Read Next: Vikram-1 Enters Orbit: India Joins US, China in Private Space Launch
FAQs
Q: Why did HDFC Bank’s net revenue fall 12.8% even though profit rose?
Because Q1 FY26 included a one-off Rs 6,949 crore gain from the HDB Financial Services IPO stake sale. Adjusted for that one-time item, profit actually grew 9.8% YoY.
Q: What are HDFC Bank’s RoA and RoE for Q1 FY27?
RoA was 1.85% and RoE was 13.8%.
Q: What is HDFC Bank’s CASA ratio in Q1 FY27?
32%, down from 34% in Q4 FY27FY26 and 38% in September 2023.
Q: Did ICICI Bank also report Q1 FY27 results on July 18?
Yes, ICICI Bank posted consolidated profit of Rs 15,440 crore, up 4.6% quarter-on-quarter.
Q: What is the governance issue affecting HDFC Bank’s stock in 2026?

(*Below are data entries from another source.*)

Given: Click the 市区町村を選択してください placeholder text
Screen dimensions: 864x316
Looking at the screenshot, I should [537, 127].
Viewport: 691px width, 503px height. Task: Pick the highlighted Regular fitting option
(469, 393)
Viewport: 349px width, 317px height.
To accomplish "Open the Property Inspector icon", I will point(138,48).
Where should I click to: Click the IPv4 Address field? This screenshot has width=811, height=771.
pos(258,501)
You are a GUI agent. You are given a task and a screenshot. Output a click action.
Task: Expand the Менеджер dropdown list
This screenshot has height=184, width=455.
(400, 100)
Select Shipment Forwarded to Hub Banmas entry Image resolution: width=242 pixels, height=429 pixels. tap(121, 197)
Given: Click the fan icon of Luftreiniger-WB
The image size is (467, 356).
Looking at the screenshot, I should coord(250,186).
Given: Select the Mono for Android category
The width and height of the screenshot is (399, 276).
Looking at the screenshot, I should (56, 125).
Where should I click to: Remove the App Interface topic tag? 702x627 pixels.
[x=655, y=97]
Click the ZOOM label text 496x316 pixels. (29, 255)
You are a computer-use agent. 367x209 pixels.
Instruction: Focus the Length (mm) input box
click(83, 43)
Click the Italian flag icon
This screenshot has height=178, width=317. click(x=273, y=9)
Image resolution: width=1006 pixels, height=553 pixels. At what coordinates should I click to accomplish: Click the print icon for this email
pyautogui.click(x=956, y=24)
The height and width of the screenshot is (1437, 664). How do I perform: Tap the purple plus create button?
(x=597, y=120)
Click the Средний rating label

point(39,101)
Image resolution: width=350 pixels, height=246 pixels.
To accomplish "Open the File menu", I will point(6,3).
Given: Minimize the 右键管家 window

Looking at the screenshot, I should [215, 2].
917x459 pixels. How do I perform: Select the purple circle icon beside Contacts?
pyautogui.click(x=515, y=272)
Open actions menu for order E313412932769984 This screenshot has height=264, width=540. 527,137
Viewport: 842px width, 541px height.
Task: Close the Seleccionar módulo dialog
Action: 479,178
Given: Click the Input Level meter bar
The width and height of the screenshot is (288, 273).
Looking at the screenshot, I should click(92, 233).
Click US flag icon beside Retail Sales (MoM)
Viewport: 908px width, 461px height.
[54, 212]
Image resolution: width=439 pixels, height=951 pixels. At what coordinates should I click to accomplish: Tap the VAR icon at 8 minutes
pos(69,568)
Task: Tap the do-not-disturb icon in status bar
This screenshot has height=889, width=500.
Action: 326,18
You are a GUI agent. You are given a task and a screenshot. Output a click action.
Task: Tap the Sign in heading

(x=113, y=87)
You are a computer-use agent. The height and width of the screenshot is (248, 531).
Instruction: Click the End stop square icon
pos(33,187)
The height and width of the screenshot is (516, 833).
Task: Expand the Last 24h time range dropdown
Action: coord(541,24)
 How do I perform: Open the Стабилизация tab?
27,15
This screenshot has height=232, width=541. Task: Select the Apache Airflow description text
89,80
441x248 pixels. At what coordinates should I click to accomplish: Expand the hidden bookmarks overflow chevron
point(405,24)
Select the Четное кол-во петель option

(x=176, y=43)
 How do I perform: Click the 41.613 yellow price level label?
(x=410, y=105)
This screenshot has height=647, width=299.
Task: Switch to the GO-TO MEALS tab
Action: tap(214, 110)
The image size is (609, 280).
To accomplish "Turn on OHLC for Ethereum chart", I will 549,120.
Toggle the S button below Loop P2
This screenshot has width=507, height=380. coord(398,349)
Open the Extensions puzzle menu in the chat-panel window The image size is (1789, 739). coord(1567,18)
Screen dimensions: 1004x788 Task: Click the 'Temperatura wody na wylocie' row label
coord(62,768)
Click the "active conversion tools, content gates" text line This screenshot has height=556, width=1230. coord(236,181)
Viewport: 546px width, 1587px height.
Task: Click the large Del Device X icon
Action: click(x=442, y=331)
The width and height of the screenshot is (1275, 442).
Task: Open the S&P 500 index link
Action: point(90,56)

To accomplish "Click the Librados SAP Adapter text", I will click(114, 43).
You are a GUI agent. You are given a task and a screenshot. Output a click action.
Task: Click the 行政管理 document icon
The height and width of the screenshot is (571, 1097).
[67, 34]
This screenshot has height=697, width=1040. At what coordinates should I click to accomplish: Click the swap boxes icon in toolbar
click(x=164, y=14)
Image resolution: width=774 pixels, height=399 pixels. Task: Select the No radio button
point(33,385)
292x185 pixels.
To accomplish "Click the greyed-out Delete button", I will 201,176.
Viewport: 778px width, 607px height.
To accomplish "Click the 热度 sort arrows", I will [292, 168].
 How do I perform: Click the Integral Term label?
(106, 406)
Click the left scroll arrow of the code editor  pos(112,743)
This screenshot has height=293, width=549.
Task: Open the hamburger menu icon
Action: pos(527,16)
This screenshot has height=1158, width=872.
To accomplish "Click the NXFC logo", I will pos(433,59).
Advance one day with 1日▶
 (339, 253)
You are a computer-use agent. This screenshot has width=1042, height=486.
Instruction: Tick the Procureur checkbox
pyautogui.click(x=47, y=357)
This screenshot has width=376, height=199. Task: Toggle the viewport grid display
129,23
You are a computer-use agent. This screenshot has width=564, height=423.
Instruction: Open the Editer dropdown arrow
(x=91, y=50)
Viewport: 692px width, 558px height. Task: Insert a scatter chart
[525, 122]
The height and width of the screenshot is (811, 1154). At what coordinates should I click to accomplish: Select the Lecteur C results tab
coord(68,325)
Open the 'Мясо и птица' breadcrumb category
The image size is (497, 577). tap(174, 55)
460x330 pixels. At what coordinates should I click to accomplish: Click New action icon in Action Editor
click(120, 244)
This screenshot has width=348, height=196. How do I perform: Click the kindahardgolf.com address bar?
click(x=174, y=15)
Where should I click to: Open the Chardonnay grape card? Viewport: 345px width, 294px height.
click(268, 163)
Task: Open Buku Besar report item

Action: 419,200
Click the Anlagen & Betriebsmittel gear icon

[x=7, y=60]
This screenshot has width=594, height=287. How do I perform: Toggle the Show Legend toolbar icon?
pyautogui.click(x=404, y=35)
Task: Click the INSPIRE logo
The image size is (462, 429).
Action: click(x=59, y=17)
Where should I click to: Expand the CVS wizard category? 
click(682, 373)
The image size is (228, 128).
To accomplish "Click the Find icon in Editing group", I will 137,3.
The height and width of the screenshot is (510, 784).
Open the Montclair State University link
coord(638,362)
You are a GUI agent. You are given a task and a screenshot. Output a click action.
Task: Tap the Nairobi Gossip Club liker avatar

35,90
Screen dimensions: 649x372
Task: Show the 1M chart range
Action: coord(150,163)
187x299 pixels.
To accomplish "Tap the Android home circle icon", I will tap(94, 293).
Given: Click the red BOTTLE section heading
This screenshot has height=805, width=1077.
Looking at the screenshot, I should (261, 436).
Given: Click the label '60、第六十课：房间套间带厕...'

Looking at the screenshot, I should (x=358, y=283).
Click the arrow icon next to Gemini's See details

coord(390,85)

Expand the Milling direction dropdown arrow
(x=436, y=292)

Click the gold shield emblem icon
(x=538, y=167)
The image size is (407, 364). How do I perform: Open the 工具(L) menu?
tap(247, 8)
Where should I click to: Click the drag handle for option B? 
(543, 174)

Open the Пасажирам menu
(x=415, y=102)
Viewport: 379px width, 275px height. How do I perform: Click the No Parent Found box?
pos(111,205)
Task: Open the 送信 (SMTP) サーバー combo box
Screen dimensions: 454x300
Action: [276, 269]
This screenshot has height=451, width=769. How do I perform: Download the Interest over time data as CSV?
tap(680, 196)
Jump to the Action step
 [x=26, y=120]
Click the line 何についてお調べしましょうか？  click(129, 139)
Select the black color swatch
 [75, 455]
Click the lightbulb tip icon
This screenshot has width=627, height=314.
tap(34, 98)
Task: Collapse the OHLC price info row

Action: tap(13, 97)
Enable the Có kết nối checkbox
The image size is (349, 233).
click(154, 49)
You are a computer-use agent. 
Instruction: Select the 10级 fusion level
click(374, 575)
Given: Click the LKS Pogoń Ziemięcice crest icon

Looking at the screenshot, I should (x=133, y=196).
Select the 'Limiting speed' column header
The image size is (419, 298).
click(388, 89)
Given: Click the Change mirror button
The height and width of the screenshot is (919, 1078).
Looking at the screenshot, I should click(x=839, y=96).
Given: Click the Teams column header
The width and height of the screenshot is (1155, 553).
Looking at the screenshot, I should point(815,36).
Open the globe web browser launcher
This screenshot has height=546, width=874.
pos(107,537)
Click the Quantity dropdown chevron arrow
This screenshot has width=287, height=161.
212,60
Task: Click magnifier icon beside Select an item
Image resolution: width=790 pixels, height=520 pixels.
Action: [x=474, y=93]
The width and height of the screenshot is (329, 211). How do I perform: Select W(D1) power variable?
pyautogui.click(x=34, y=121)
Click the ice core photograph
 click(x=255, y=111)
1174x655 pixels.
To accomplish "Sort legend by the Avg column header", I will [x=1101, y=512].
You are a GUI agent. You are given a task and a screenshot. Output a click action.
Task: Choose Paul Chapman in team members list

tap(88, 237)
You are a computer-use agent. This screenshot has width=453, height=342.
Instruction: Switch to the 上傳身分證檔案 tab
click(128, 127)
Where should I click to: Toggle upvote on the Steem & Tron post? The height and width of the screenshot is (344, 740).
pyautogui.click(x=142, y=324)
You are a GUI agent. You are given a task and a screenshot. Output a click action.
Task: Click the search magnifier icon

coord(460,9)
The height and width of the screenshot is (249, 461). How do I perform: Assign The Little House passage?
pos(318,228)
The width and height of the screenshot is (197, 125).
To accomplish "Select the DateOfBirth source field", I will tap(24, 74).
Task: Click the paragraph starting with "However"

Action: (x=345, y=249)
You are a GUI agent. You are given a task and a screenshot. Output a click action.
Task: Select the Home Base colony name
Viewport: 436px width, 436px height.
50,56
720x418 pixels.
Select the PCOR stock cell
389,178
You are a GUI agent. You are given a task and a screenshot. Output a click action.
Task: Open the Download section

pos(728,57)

Former chairman Atanu Chakraborty resigned in March 2026 citing unspecified ethical concerns, followed by reports of an internal vigilance probe into Rs 45 crore in disputed payments. The bank has denied wrongdoing and the RBI has said it found no material governance concerns.
Disclaimer: This article is for informational purposes only and does not constitute investment advice. Stock market investments are subject to market risks. Please consult a SEBI-registered investment advisor before making any investment decisions.